══ SOURCE MATERIAL
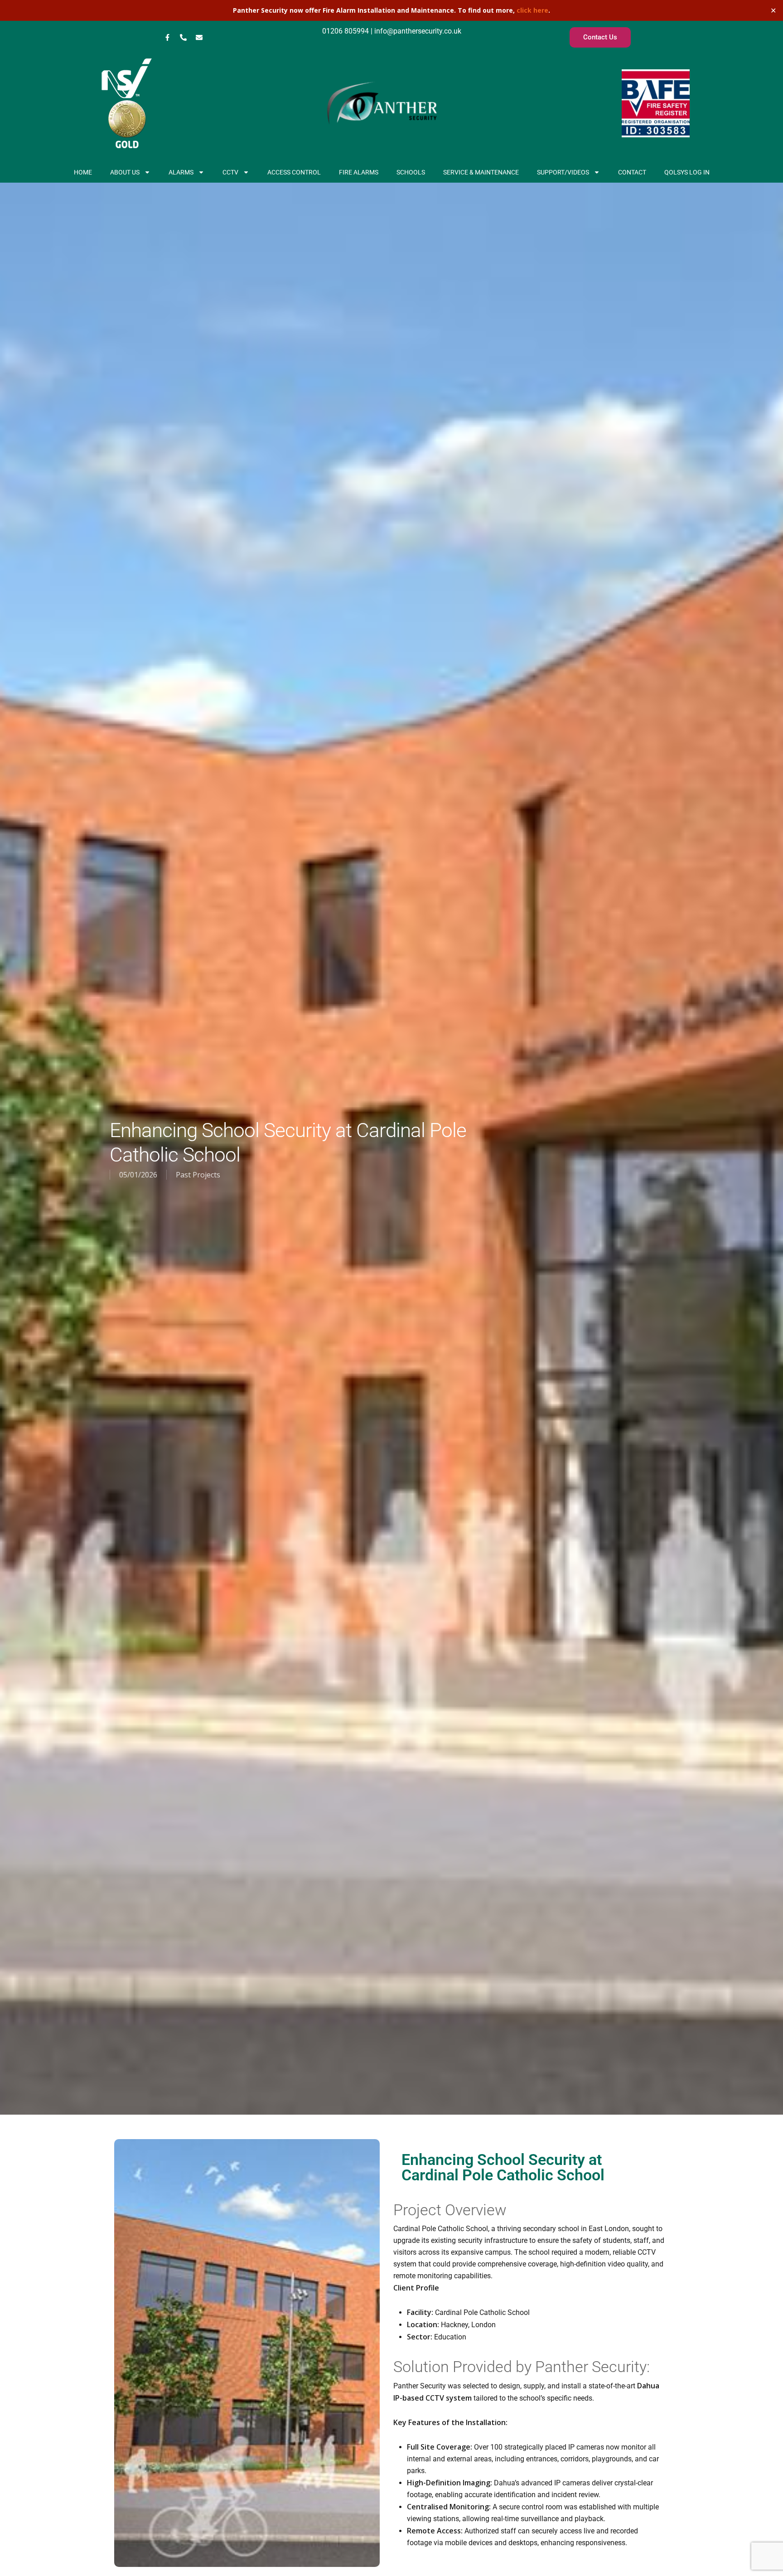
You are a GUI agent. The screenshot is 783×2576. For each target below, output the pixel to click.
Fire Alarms (358, 172)
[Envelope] (199, 37)
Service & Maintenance (481, 172)
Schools (410, 172)
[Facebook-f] (167, 37)
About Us (125, 172)
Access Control (294, 172)
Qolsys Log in (687, 172)
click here (532, 10)
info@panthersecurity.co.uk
════
**TASK INSTRUCTIONS:**
Restate the listing word for word, pictures excluded.

**PROBLEM SOLUTION:**
You are a GUI agent. The screenshot is 783×2576. For each target below, output the pixel to click.
Fire Alarms (358, 172)
[Envelope] (199, 37)
Service & Maintenance (481, 172)
Schools (410, 172)
[Facebook-f] (167, 37)
About Us (125, 172)
Access Control (294, 172)
Qolsys Log in (687, 172)
click here (532, 10)
info@panthersecurity.co.uk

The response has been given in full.